Unos días antes había estado en una celebración anticipada de la comida de Acción de Gracias y ya me había enterado de la historia idealizada de los orígenes de esta festividad. Según contaron allí, en 1621 un grupo de colonos ingleses que había llegado a Plymouth, en la costa Este, estaba muriéndose de hambre pues no habían sido capaces de hacer progresar ningún cultivo y se les estaban terminando las reservas de comida que traían de Inglaterra. Los indios Wampanoag les regalaron semillas y les enseñaron cómo hacerlas germinar en esos terrenos. Cuando en el mes de noviembre terminaron la cosecha, en agradecimiento, los colonos les invitaron a compartir una comida que es el origen de la tradición que continúa hasta hoy.

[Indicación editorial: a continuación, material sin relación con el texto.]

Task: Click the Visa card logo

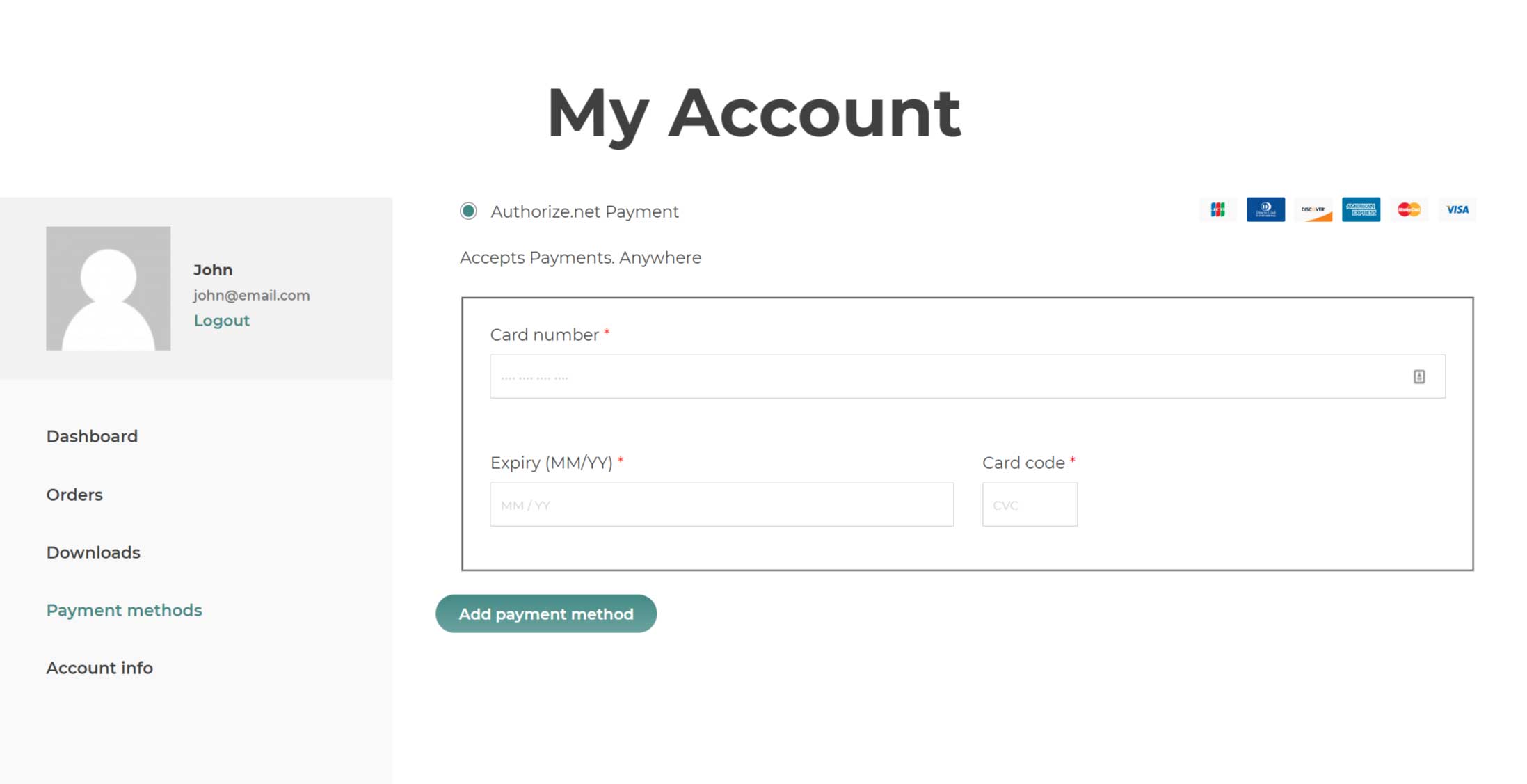Action: point(1457,209)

Me gusta la ingenuidad de esa versión pero lo cierto es que las celebraciones de Acción de Gracias, ya sean con contenido religioso o pagano, han estado presentes en todas las sociedades y en todos los tiempos. Las comidas con que se festejan desde la Antigüedad el final de las cosechas o la comida que mi paisano el expedicionario Pedro Menéndez de Avilés celebró en 1565 para dar gracias a Dios por haber llegado con bien a San Agustín, Florida, y a la que invitó a la tribu de los indios Timucua que allí vivían, podrían estar perfectamente detrás de esta festividad que los americanos han hecho tan suya.

Lo cierto es que Thanksgiving tiene tanta importancia en este país porque han sabido convertirla en una fiesta incluyente que es compartida por todos con independencia de la religión que profesen y eso, en un país con una población proveniente de culturas y religiones tan variadas es fundamental; católicos, protestantes, judíos, musulmanes, budistas, zoroastras, ateos… todos consideran Acción de Gracias como algo propio, como el momento de reunirse con la familia alrededor de una mesa, aunque haya que cruzar el país y recorrer miles de millas, para comer el pavo y sus múltiples acompañamientos. Viene a ser lo que para nosotros es Nochebuena y su pavo sería nuestro turrón “El Almendro”, que nos hace volver a casa por Navidad.

El caso es que de buena mañana yo me puse en tan señalado día a hornear al pajarito, le hice su relleno y sus “sides” siguiendo la más pura ortodoxia, preparé una otoñal crema de calabaza, una focaccia de romero que despedía aromas de bosque y un arroz con leche asturianísimo para hacer un poco de patria querida. Cuando me quise dar cuenta eran ya las dos de la tarde, hora bien española para comer, y la casa olía tan bien, tenía todo tan buena pinta y estaba tan en su punto que por unánime votación familiar, decidimos dejarnos de tradiciones y ventilarnos en ese mismo momento el delicioso festín sin esperar a la hora de la cena. Y, la verdad, es que nuestros estómagos bien que lo agradecieron.

Post-post: 
Lo que me deja puesta es que en inglés los pavos hacen “gobble gobble”, como bien podéis ver en este vídeo Gobble gobble song Pero, ¿cómo hacen en español?